Nada de esto pareció calmar a Manolo. Le noté una palidez atemorizante y como a punto de devolver la comida. Sin decir palabra dio media vuelta y se dirigió a su habitación.

Una hora después me encontré, vagando sin rumbo por uno de los pasillos del piso cuarto, a Francisca, mujer de Manolo, a quien llamaban "La Parca" por ser, también, de pocas palabras.

—Le diré a Manolo que no toree hoy —me dijo, con los ojos llenos de lágrimas—. Son demasiadas cosas que se juntan. Son demasiados anuncios del Destino.

—¿Dónde está él ahora? —le pregunté, cambiando la conversación. —En su habitación, rezando.

Sabía que Manolo era muy devoto. Había improvisado en uno de los placares de su cuarto un modesto altar, con una imagen de la Virgen del Interinato, patrona de los choferes de coches de alquiler. Allí, arrodillado sobre el cajón inferior, donde habitualmente guardaba su ropa interior, oraba largamente, perdido su rostro entre las manos y su cabeza entre sacos y corbatas de hechura a mano. Pensé que aquello sería bueno para él, un bálsamo de fe entre tanta circunstancia funesta que parecía empeñada en agrietar su moral. Abandonó su habitación cuando ya el coche de don Gustavo se hallaba en la puerta del hotel, dispuesto para partir hacia la plaza de Miraflores. Advertí su aspecto cadavérico y sus ojos enrojecidos.

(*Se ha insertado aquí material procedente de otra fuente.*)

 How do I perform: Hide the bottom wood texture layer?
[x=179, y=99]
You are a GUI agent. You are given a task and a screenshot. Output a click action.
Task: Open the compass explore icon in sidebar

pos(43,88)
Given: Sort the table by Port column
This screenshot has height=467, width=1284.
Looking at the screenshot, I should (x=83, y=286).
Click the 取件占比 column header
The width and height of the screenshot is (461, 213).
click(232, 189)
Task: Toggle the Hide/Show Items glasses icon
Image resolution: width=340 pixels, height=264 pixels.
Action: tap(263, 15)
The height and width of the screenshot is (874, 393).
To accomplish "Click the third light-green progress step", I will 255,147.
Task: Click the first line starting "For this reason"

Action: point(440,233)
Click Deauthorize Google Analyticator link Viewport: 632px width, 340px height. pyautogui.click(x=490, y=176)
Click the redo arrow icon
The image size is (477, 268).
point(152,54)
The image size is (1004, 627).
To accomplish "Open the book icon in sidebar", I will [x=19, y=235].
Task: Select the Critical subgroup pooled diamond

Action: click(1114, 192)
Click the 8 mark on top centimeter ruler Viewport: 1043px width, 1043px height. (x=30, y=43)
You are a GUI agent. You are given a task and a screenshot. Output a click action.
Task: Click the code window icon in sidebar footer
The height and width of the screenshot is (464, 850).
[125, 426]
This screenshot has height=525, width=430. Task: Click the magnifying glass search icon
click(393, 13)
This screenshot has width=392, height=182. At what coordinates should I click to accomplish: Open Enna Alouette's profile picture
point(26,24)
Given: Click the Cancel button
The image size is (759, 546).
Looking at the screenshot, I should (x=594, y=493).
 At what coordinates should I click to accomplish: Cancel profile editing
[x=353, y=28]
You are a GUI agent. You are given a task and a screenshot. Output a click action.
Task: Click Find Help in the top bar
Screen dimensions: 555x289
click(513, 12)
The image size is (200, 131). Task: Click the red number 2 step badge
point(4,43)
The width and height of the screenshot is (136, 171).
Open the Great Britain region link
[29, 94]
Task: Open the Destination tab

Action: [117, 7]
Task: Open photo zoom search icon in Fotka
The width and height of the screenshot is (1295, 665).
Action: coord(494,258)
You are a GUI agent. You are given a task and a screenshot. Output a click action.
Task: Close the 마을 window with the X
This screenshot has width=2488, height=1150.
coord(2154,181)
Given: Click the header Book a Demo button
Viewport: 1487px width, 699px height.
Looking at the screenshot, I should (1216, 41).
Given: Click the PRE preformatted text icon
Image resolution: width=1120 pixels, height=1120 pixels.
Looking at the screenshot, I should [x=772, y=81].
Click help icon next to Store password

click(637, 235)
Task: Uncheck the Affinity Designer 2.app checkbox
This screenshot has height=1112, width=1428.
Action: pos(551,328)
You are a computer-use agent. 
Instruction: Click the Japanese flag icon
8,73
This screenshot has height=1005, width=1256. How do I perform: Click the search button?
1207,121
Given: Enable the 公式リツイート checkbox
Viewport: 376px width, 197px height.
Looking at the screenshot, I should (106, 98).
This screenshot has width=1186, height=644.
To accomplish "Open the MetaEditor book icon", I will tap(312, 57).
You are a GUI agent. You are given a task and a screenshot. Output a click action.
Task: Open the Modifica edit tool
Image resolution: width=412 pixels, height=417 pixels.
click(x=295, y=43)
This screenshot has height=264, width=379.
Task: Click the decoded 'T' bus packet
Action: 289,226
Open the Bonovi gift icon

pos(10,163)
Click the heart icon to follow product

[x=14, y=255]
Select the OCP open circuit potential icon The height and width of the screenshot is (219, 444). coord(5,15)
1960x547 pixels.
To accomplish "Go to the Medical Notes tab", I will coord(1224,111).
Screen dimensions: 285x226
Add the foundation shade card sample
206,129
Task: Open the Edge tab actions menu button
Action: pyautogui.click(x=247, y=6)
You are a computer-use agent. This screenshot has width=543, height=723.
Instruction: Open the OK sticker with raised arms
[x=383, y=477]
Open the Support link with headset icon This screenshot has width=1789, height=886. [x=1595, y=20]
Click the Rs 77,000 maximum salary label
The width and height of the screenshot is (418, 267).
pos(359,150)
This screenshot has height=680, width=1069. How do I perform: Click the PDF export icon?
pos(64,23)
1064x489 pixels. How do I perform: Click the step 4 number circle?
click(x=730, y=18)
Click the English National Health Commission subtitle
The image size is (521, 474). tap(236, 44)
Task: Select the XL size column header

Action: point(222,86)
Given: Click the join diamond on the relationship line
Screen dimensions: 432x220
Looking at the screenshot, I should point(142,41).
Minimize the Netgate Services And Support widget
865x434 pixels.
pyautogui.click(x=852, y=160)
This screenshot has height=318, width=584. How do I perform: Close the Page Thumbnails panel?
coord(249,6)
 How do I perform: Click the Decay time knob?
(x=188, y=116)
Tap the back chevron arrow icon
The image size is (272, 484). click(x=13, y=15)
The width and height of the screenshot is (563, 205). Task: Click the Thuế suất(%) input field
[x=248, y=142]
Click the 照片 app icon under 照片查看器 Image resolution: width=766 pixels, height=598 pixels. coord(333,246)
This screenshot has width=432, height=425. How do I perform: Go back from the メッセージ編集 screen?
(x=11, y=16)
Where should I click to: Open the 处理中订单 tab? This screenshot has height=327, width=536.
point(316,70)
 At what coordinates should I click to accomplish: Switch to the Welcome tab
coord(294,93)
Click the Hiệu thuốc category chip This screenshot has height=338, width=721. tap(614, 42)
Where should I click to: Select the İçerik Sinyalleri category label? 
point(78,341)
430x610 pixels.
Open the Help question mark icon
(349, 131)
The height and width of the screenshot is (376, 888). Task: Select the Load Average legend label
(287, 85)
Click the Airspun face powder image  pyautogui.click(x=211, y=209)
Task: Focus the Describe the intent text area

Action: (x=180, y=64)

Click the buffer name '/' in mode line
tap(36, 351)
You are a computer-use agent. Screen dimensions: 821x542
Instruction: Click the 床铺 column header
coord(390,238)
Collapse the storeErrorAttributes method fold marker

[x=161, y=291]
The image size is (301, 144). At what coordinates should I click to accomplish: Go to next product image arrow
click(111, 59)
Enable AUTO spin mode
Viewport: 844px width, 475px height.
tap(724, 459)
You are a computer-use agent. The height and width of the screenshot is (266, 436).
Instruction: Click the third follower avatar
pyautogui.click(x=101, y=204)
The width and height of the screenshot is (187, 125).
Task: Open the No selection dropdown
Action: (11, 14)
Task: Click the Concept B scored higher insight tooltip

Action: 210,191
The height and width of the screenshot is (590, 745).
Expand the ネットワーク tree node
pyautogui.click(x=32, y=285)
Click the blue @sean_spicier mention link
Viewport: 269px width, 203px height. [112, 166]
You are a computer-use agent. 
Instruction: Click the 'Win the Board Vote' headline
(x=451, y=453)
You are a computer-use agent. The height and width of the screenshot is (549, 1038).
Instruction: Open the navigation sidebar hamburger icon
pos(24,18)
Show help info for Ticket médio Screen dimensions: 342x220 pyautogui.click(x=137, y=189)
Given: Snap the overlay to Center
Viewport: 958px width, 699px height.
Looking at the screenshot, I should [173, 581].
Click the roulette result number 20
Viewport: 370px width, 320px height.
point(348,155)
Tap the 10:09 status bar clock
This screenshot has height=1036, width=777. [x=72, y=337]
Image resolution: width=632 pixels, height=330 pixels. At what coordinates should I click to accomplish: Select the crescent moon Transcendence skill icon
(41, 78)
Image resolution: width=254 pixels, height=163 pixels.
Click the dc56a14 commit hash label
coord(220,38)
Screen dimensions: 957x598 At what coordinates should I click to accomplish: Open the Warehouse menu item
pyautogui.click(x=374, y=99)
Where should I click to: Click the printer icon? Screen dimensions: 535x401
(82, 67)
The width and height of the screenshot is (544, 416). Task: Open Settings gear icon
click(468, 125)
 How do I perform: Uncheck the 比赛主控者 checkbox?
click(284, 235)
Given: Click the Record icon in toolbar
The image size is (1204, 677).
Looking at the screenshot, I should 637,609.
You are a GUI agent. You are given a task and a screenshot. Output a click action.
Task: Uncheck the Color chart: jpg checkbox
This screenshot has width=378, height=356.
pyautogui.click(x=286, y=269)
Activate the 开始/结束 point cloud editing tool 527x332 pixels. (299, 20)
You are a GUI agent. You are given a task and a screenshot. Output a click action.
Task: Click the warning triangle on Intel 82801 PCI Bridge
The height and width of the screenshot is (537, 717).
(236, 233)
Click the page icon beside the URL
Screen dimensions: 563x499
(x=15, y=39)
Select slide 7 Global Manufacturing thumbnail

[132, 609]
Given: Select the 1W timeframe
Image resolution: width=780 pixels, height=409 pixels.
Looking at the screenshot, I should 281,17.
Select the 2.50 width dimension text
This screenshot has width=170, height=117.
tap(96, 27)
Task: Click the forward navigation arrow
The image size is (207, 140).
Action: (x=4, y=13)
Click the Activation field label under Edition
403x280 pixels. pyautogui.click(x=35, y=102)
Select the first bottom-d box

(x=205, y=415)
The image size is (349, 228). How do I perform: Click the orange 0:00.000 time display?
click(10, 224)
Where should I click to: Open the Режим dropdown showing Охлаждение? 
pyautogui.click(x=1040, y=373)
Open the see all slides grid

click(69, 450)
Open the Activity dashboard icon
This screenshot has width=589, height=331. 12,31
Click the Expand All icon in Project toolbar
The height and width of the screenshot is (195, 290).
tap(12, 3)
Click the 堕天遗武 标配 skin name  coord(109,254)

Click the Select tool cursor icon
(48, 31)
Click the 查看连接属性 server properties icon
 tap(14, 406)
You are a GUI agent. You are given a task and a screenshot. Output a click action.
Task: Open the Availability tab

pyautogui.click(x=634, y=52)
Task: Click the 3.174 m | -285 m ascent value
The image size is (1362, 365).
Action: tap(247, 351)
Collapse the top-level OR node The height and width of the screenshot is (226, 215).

—¿Mejor? —me atreví a consultarlo.

—El escapulario —me dijo. Miré hacia su pecho, allí faltaba el habitual escapulario que siempre pendía de su cuello mediante un cordel, atesorando un puñado de pelos de la cola de "Mariquita", el primer toro que Manolo había matado.

—¿Qué pasó? —le dije.

—Se me quemó —su voz era un hilo—, estaba rezando, inclinado, y tomó fuego de una de las velas. Casi me abraso la cara.

Advertí algunos hirsutos pelos de la barba, chamuscados. A Manolo se lo veía más macilento que nunca, casi traslúcido y, tal vez, resignado.

Ahora, a la distancia, comprendo que no debimos dejarlo torear aquella tarde a Manolo Fermín Ordóñez. A pesar de mi sajona resistencia a creer en maleficios y premoniciones, debo admitir que lo de ese día fue demasiado.

Llámese Dios, o un algo superior, le había concedido al diestro más advertencias que las que, habitualmente, suele dispensar.

Lo cierto es que Manolo toreó esa tarde como pocas veces lo había hecho. Fue eficaz, sobrio y elegante. Fino en los pases y, a la hora de matar, exacto. Se ganó el

aplauso del público y el reconocimiento de los jueces. Pero no pudo escapar a una espantosa insolación que lo devolvió al hotel desvariando, con un dolor de cabeza inflexible, chuchos de frío y una tenaz diarrea que lo tuvo sin regresar a los ruedos por dos meses. Obviamente, el contrato no se firmó, la repercusión de su faena se desvaneció pronto y debió volver a España sin nada de dinero en sus bolsillos.